Methods and results: We performed a retrospective review of all CHCC cases at our institute over the last 10 yr. Eight cases were identified; histological and immunohistochemical criteria used for diagnosis were defined. Patients characteristics were: median age 65 yr (range 47-80); five females; risk factors-cholelithiasis (n = 4) and cirrhosis due to chronic viral hepatitis B and C (n = 1). Abdominal pain (n = 6), hepatomegaly (n = 4), and elevated CA 19-9 >40 U/mL (n = 4/5) were frequent.
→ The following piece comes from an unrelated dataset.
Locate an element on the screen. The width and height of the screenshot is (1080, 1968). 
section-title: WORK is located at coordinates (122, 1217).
Early TNM stage (I and II) compared with advanced disease (III and IV) correlated with higher overall survival on univariate analyses [37 and 6 mo respectively (p = 0.011)]. Median overall survival was significantly higher in patients who underwent potentially curative resection (23 mo, range 4-48+) compared with patients who underwent non-surgical therapies such as transcatheter arterial chemoembolization and chemotherapy (2 mo, range 1-8) (p = 0.0357, one-sided exact log-rank test).
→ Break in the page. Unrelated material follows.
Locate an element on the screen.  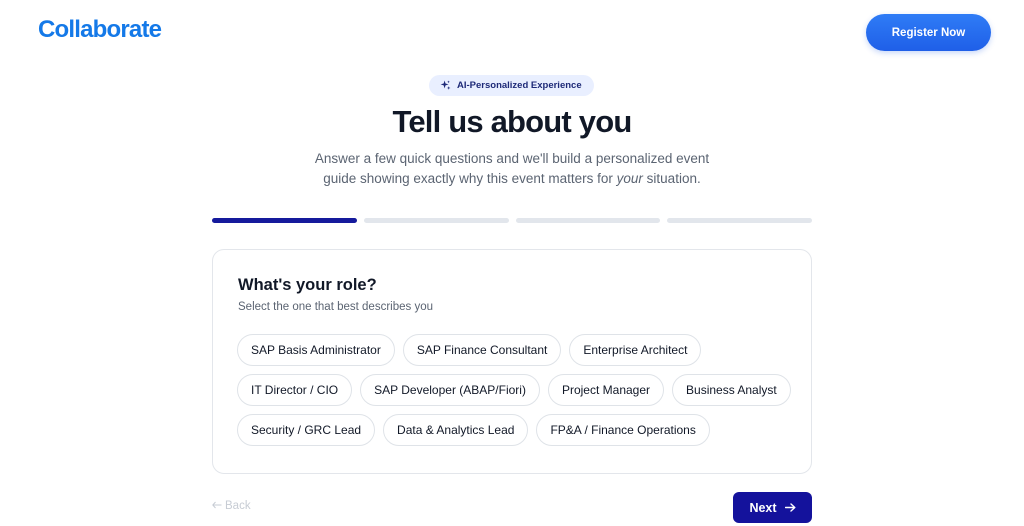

Conclusions: Chronic inflammation and cirrhosis may play a role in pathogenesis of CHCC. Surgical resection and early stage at diagnosis predict longer survival.

合并肝胆管癌:病例系列及文献回顾。
背景和目的:合并肝胆管癌(CHCC)是一种罕见的原发性肝脏恶性肿瘤,没有明确的诊断标准,对其自然病史的研究很少,也没有治疗指南。在本研究中,我们试图解决这一需求并回顾我们的经验。方法和结果:我们对我院过去10年的所有CHCC病例进行了回顾性分析。定义了用于诊断的组织学和免疫组织化学标准。患者特征为:中位年龄65岁(47-80岁);五个女性;危险因素-胆石症(n = 4)和慢性乙型肝炎和丙型肝炎肝硬化(n = 1)。腹痛(n = 6),肝肿大(n = 4), CA 19-9升高>40 U/mL (n = 4/5)是常见的。单变量分析显示,早期TNM阶段(I和II)与晚期疾病(III和IV)相比,总生存率更高[分别为37个月和6个月(p = 0.011)]。与接受非手术治疗(如经导管动脉化疗栓塞和化疗)的患者(2个月,范围1-8)相比,接受潜在治愈性切除的患者(23个月,范围4-48+)的中位总生存期显著高于接受非手术治疗的患者(p = 0.0357,单侧精确对数秩检验)。结论:慢性炎症和肝硬化可能在CHCC的发病机制中起重要作用。手术切除和早期诊断预示着更长的生存期。
本文章由计算机程序翻译,如有差异,请以英文原文为准。